___ Provided passage ___
In addition to the points I made below about sequence #’s, there can be problems with startup. When a neighbor is instantiated, the sequence # is often 0 (structures are normally zero initialized). As such, the first neighbor message will probably have a zero sequence too. Wouldn’t this cause that message to be ignored?

 

As a side note…I defeated the sequence check, and the state machine seems to work much more reliably – I actually end up with totally idle nodes rather than stick WTR’s.

 

Regards,

 

Michael

 

-----Original Message-----
From: Jason Fan [mailto:Jason@xxxxxxxxxxxx]
Sent: Tuesday, April 22, 2003 10:02 AM
To: Michael Allen; stds-802-17@xxxxxxxx
Subject: RE: [RPRWG] D2.2 and new IPS Sequence # processing

 

Hi Michael,

 

The intent of line 36 is that if a TP frame is received from a neighbor that meets the conditions of line 36 prior to the WTR expiring, the relevant information in the TP frame will still be available for the purposes of the check when WTR expires. At that point the transition will occur into the IDLE state. The expiration of WTR is a trigger for doing state machine processing just as when a new TP frame is received.

 

-- Jason

-----Original Message-----
From: Michael Allen [mailto:michael_allen@xxxxxxxxxxxxxxx]
Sent: Monday, April 21, 2003 5:15 PM
To: stds-802-17@xxxxxxxx
Subject: [RPRWG] D2.2 and new IPS Sequence # processing

I have been implementing the D2.2 IPS state machine and run into what I believe is an issue with the new sequence # check. If I interpret the check correctly, it looks like the first packet received with a new sequence # is processed & then all future ones are suppressed (until the sequence # changes again).
___ Items ___
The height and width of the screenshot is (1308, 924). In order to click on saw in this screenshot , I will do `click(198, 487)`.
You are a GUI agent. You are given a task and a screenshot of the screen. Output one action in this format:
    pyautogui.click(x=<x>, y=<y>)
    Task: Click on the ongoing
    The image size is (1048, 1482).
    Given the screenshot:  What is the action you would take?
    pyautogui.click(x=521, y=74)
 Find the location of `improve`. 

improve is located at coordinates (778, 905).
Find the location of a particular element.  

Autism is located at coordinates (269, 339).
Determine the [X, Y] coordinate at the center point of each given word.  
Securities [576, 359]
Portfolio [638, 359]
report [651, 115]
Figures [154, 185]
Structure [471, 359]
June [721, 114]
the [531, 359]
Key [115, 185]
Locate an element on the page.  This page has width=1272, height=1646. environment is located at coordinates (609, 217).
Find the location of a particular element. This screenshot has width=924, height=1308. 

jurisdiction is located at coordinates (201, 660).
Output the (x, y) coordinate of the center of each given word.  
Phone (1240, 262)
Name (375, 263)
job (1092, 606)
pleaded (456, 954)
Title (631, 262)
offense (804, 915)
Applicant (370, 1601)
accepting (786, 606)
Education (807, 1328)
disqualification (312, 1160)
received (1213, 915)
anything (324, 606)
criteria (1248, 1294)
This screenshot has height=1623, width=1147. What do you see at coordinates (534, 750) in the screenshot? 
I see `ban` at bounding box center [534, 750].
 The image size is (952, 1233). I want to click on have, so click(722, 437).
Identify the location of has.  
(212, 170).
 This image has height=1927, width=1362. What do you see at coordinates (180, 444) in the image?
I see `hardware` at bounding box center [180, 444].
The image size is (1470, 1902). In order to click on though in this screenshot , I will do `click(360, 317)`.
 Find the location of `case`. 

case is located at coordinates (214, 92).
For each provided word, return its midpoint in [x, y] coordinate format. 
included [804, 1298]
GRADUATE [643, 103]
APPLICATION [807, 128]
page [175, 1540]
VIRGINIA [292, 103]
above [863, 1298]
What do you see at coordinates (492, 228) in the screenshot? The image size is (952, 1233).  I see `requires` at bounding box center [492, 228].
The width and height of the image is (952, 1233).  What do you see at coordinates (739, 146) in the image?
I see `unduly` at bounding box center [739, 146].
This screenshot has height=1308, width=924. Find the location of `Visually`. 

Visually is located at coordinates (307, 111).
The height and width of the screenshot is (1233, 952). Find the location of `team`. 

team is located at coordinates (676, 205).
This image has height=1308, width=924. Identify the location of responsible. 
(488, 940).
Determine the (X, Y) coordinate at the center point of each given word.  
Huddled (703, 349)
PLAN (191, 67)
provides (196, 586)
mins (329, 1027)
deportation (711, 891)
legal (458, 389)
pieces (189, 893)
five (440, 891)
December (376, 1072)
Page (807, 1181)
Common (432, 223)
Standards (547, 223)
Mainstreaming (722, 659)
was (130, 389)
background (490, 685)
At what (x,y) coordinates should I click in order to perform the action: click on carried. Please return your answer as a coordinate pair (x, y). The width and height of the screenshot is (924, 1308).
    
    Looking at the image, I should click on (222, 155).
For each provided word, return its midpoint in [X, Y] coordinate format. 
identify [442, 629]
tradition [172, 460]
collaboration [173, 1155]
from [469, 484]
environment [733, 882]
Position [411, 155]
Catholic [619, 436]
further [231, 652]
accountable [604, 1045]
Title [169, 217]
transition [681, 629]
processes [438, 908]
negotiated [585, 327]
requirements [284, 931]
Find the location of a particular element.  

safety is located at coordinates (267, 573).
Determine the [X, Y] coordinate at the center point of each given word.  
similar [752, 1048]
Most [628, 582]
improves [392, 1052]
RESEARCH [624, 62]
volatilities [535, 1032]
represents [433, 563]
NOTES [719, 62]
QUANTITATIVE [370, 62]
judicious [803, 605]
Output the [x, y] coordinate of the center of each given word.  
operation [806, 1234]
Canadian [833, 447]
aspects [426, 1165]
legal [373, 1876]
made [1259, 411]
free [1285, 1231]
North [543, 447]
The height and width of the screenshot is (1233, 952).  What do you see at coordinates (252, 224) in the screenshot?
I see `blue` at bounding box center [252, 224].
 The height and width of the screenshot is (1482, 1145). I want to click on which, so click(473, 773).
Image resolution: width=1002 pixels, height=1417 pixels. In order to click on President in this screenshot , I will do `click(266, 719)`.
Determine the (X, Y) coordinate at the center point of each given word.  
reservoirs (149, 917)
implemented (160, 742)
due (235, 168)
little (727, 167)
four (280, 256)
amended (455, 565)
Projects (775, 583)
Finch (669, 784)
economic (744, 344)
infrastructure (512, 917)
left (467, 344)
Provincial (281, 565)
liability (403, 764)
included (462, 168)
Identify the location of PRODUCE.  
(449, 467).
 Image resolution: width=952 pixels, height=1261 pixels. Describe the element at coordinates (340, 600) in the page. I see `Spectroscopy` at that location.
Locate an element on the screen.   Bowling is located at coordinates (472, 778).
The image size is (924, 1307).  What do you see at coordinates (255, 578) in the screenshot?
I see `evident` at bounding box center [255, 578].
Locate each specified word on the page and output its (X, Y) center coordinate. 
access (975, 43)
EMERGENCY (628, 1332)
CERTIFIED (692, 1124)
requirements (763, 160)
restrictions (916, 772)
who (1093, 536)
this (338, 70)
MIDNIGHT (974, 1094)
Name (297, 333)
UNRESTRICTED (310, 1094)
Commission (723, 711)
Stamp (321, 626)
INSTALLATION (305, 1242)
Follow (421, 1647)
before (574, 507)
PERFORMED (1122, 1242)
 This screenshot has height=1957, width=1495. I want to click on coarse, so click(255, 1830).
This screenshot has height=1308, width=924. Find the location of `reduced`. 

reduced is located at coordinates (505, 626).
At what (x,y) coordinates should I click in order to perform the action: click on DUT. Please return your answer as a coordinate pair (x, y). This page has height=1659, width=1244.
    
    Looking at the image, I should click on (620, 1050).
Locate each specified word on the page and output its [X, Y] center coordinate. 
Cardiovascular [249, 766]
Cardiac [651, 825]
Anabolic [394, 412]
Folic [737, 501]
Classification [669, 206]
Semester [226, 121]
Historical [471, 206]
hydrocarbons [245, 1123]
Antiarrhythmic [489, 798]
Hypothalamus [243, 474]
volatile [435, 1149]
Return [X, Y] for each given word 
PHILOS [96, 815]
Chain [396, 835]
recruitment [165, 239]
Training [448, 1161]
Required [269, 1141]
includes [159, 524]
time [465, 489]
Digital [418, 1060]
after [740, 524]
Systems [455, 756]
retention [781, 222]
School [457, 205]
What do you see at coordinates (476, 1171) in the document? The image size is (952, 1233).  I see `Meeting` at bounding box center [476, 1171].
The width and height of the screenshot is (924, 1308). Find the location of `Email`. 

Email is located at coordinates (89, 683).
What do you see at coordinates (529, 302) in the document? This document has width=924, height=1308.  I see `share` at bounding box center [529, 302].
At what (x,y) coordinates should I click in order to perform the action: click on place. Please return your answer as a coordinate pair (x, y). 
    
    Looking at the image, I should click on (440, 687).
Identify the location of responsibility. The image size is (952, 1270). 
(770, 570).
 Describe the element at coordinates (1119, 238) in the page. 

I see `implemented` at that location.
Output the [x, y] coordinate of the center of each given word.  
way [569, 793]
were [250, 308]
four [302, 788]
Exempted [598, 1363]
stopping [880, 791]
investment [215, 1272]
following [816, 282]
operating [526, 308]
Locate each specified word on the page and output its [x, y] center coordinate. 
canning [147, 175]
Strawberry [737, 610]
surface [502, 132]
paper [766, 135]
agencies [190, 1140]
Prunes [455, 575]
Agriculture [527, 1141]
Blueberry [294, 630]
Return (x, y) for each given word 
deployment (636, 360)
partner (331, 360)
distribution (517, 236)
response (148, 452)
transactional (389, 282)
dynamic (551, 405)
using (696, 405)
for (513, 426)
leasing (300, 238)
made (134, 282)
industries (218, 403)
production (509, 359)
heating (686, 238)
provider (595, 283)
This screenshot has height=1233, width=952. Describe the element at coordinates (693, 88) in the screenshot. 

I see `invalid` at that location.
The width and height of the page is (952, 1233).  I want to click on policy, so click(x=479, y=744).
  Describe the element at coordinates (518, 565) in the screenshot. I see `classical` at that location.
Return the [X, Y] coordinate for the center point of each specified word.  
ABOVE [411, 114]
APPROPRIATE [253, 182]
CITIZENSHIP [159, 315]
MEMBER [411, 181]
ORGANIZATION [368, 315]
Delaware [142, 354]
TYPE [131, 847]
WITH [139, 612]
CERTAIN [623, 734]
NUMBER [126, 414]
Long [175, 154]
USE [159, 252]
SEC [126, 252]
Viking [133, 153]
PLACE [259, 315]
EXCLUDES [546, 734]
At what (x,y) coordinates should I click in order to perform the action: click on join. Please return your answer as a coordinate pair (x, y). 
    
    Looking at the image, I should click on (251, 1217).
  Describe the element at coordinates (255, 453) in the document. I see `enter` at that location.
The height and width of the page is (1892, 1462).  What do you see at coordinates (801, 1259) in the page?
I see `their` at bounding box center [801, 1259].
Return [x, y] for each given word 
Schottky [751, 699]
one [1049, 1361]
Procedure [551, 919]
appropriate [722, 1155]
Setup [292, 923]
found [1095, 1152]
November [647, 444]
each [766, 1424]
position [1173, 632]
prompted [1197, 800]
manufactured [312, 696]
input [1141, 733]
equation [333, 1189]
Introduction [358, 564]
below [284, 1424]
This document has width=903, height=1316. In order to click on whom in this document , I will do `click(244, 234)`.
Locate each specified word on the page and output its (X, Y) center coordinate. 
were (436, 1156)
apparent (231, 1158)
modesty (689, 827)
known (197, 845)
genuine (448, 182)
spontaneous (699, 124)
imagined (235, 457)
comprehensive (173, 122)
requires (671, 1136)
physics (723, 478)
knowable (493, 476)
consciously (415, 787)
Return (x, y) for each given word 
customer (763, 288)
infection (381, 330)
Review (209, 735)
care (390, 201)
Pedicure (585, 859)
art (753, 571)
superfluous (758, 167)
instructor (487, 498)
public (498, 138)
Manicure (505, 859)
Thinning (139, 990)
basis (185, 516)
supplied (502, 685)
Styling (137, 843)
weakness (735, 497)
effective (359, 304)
___
• _Short problem_:
Continue the email thread about IPS sequence number processing from the point where the text stops. The records are separate material and have no connection to the email thread about IPS sequence numbers.

• _Task output_:
 

It seems like this can cause a problem when attempting to unwrap a link (on a wrapping ring), since a WTR node would require state 36 to fire to get out of the WTR and the neighbor is the same as the original. The problem is when the packet defined in state 36 arrives, but the WTR timer has not expired. Once the packet has been processed, and the timer later expires, it is not possible to get into state 36.

 

Also, state 40 is the only state that formally copies neighbor addresses. Since the whole state machine banks on the neighbor MAC addresses being updated at the right time, this should be in the state tables.

 

It seems as though ALL ClearXxxSideEdgeStatus() operations should remove a wrap. That way, reception of IPS with STEER mode can switch the ring from wrapping to steered immediately, and any current wrap conditions will get removed. Only the wrap operation should be conditional on all nodes being able to wrap.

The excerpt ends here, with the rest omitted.